— Stated exercise —
Could you rewrite the data from the line with "At what (x,y)" to the line with "Looking at the", swapping "zoom layer" for "zoom slider" and keeping everything else the same? Leave the pictures out of your answer.

#### Provided entries ####

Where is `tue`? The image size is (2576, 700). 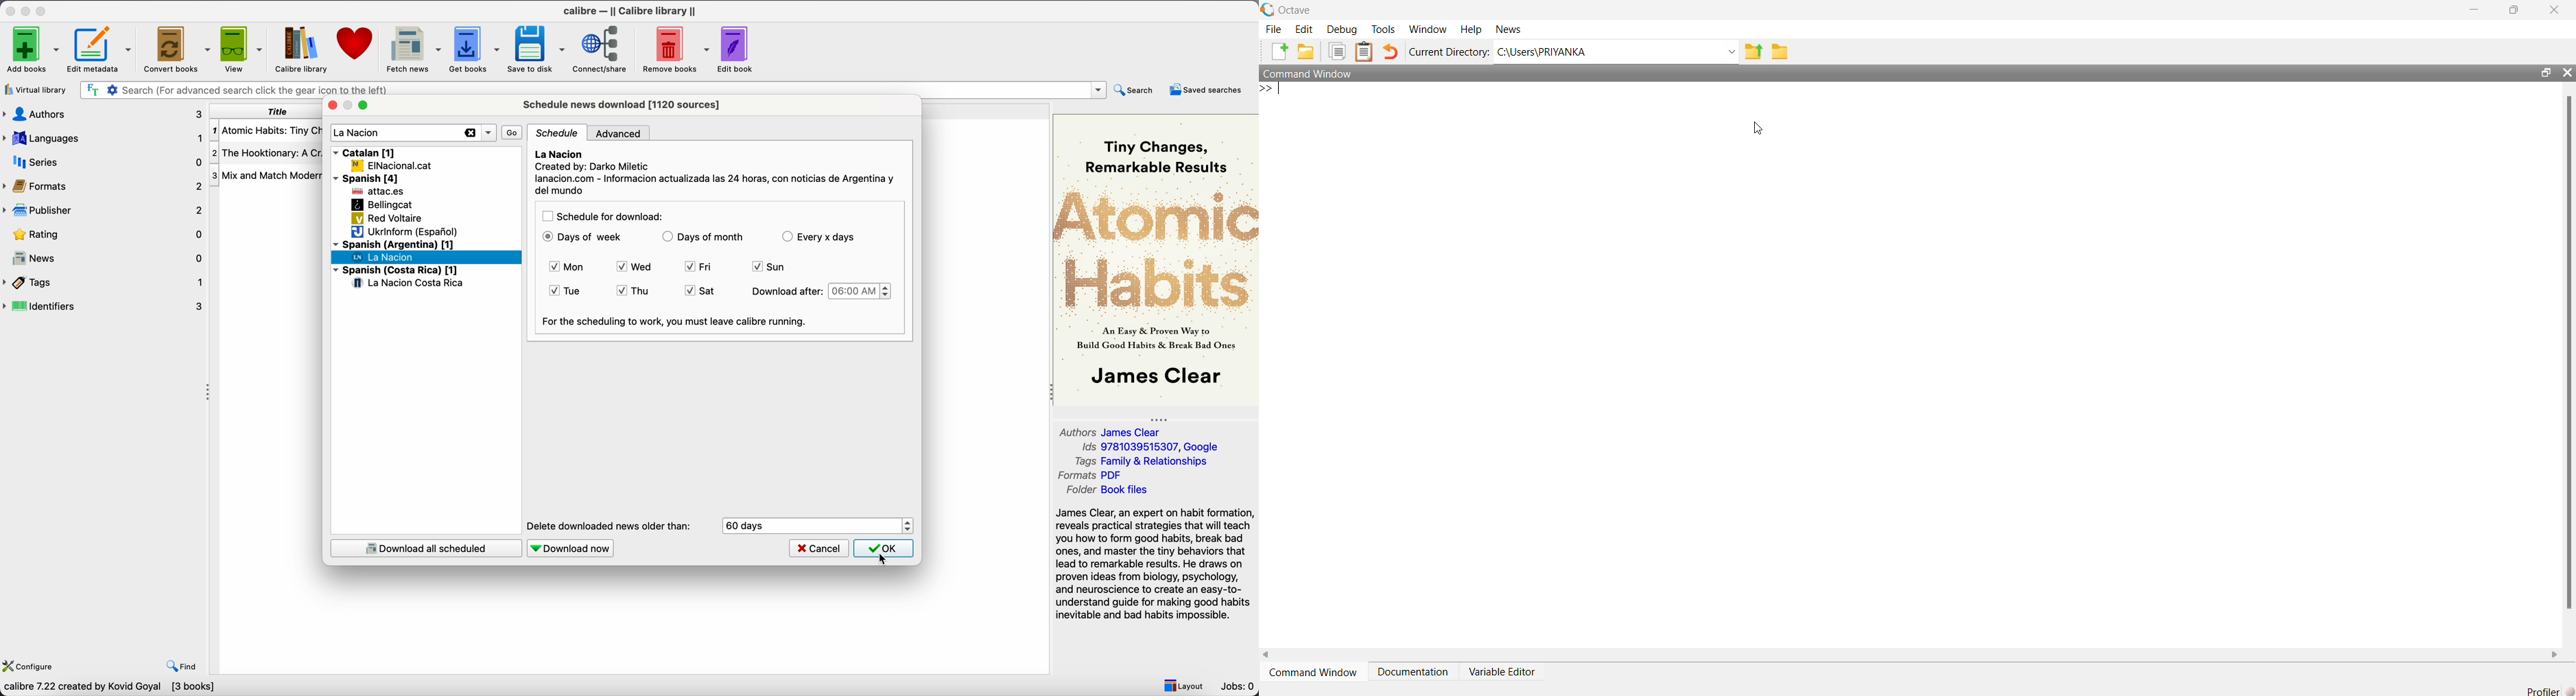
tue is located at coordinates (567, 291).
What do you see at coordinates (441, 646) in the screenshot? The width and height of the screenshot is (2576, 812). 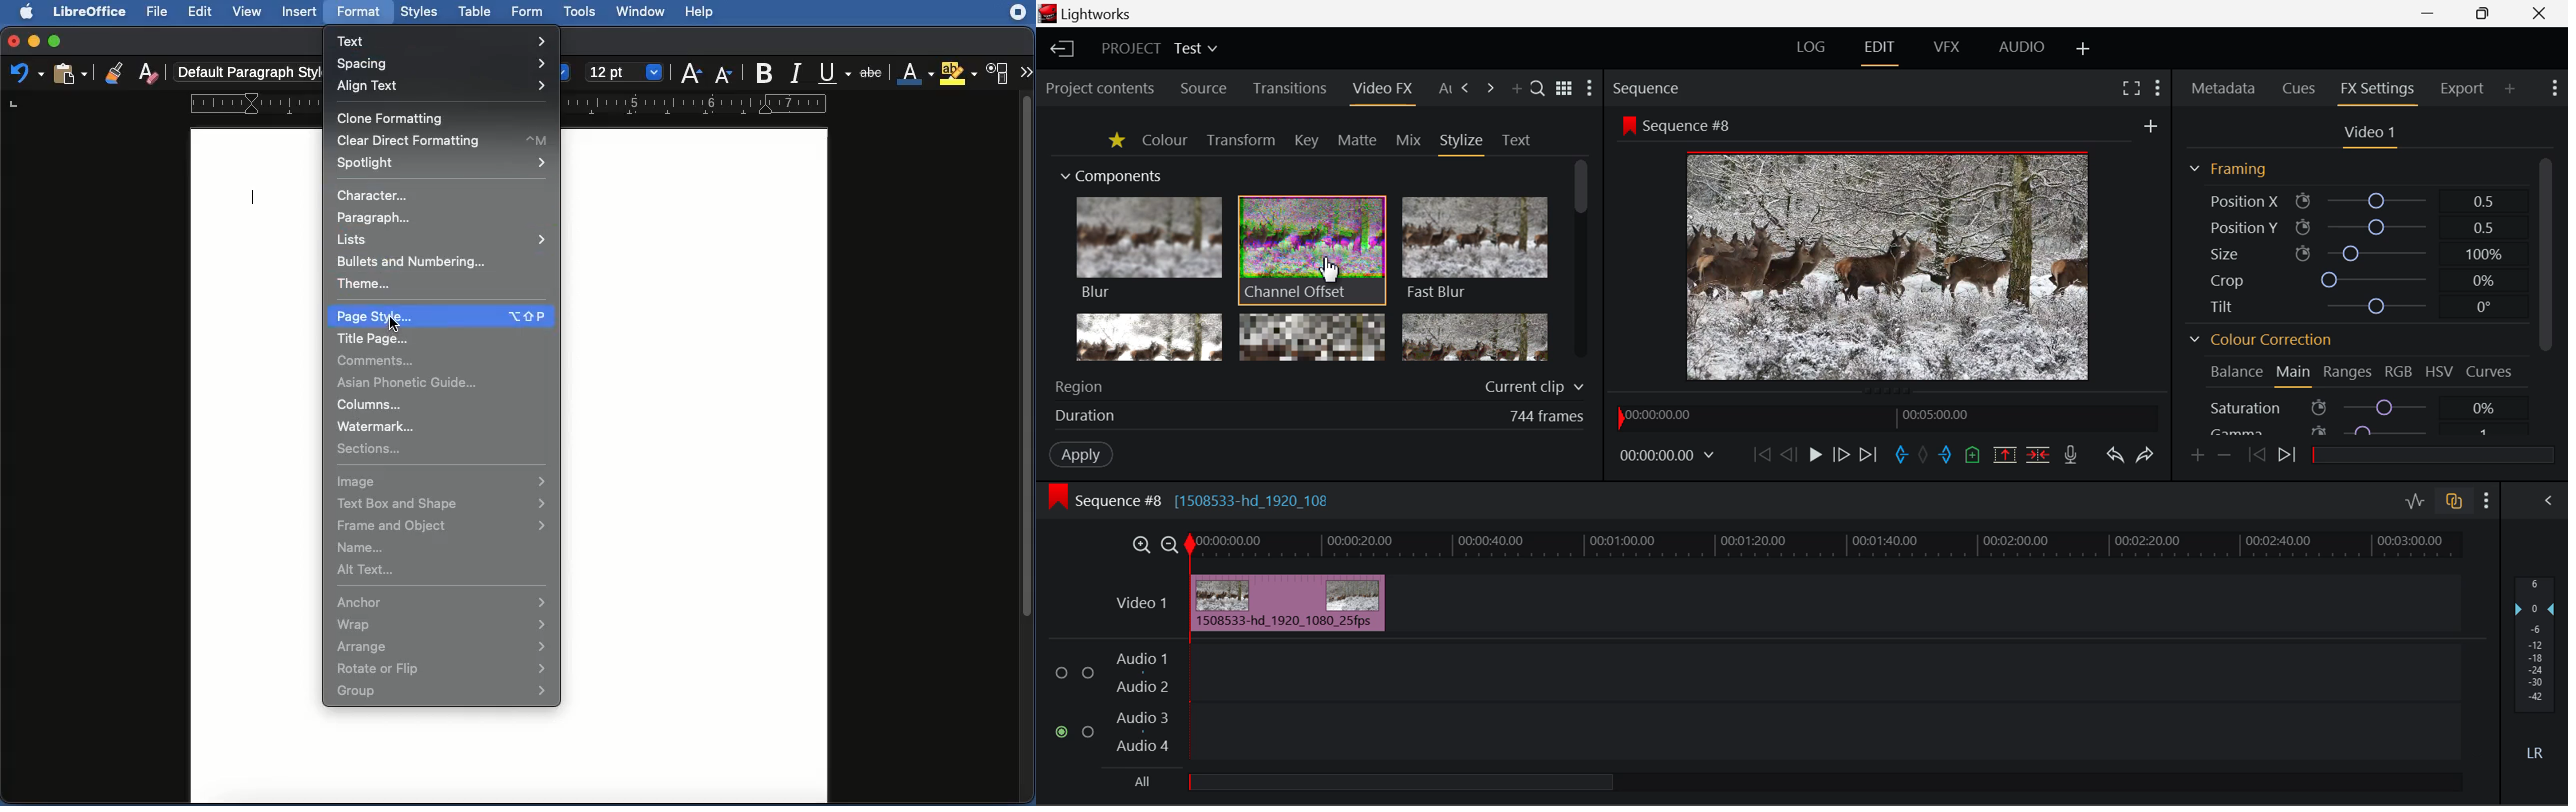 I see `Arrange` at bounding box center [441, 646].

####
#### Provided entries ####

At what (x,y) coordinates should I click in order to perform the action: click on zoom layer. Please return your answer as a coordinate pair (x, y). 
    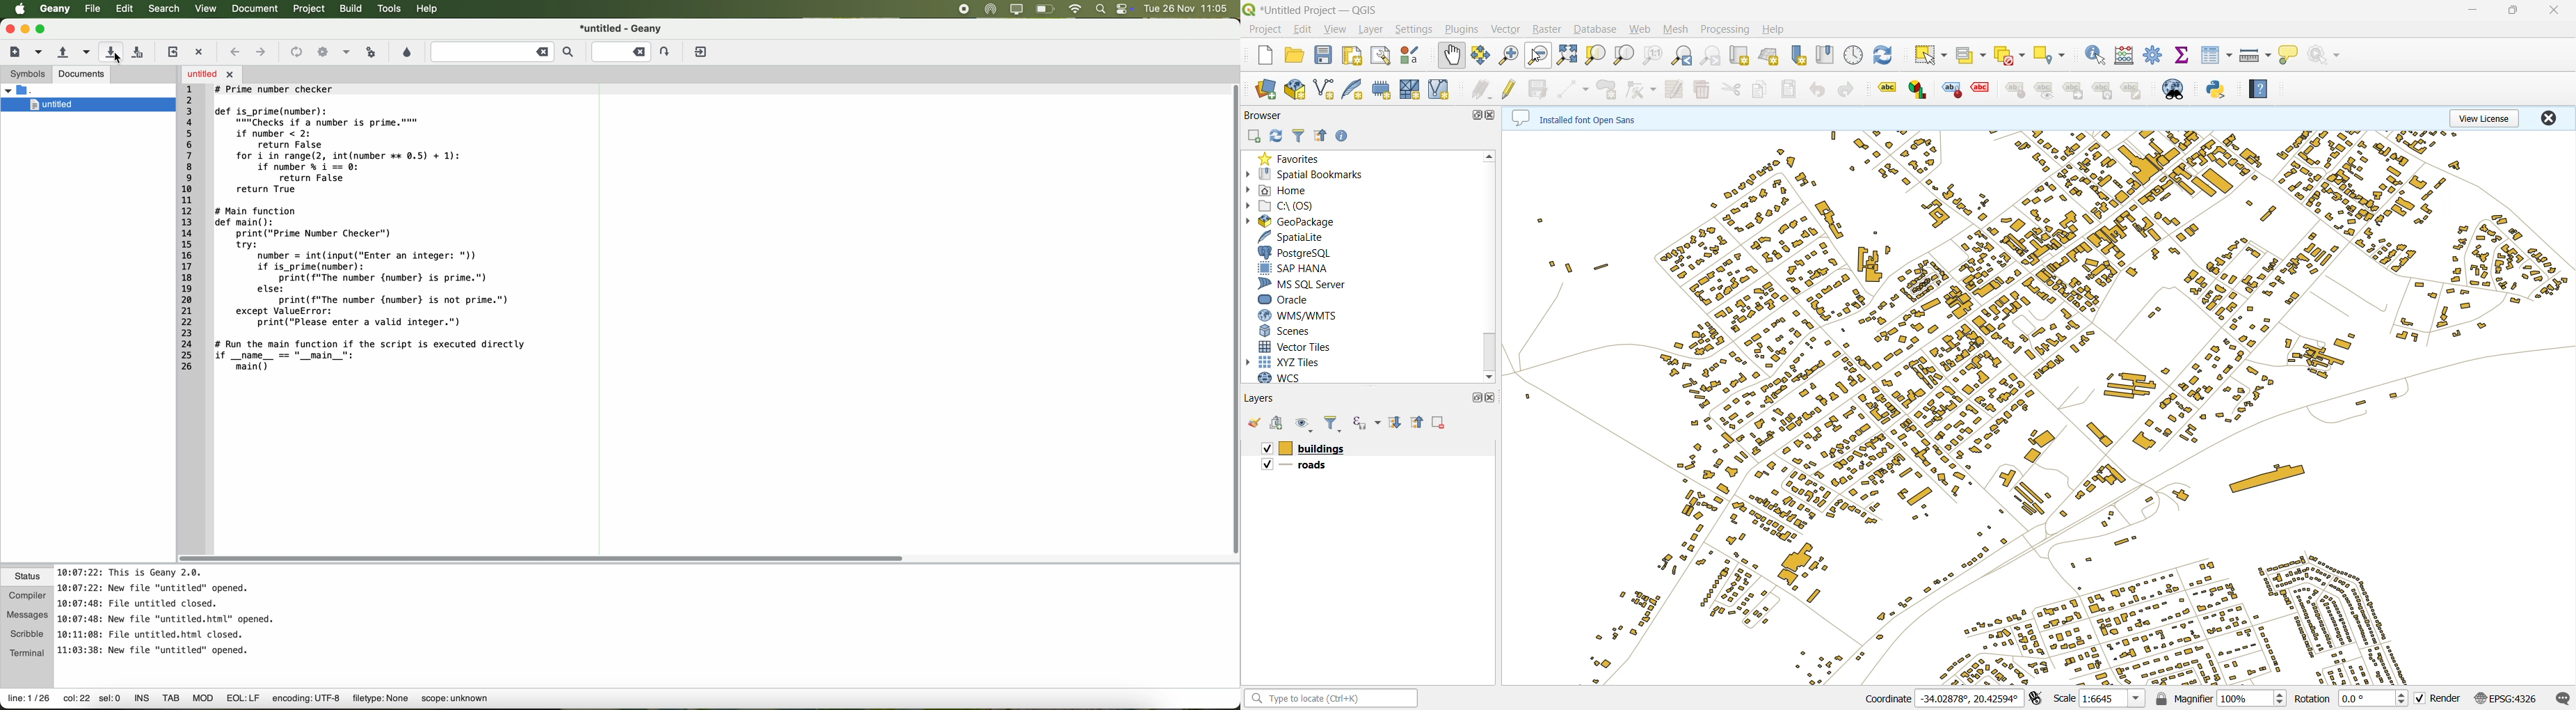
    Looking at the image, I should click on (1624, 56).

####
#### Provided entries ####

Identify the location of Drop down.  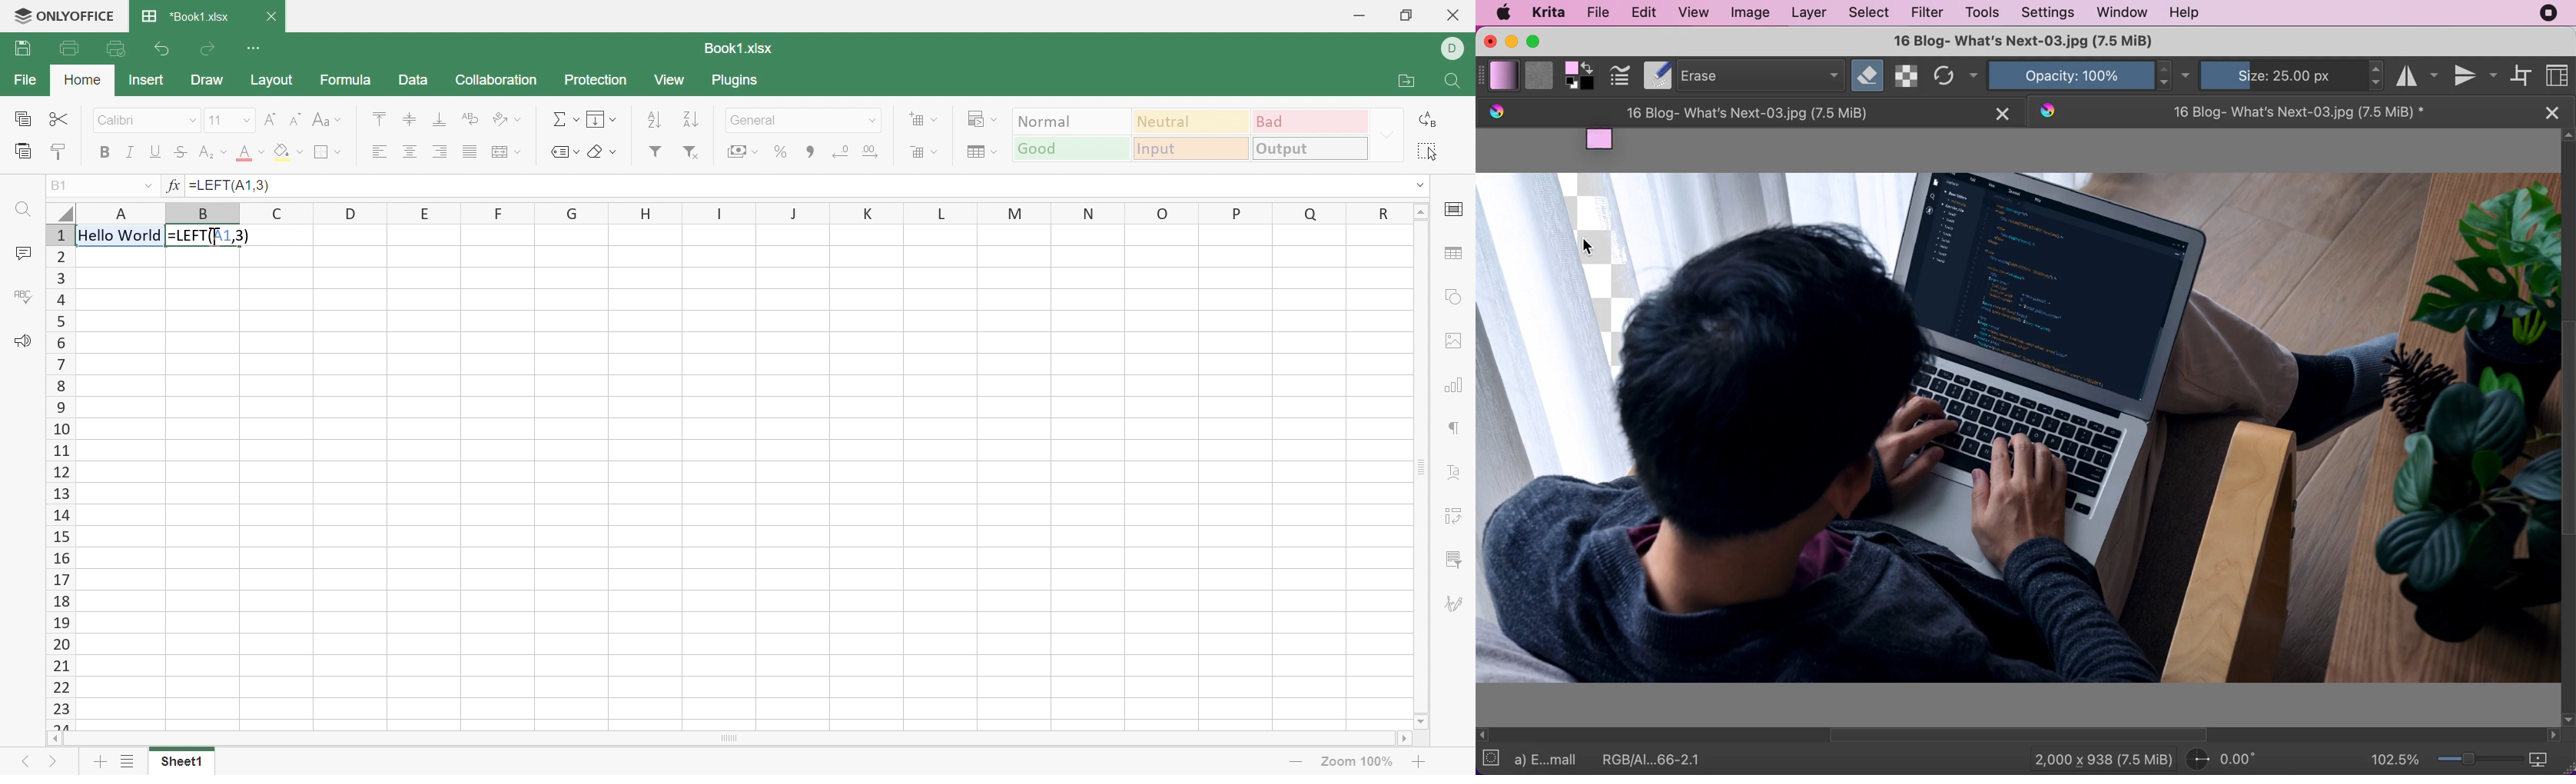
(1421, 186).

####

— Complete output —
At what (x,y) coordinates should I click in order to perform the action: click on zoom slider. Please return your answer as a coordinate pair (x, y). 
    Looking at the image, I should click on (1624, 56).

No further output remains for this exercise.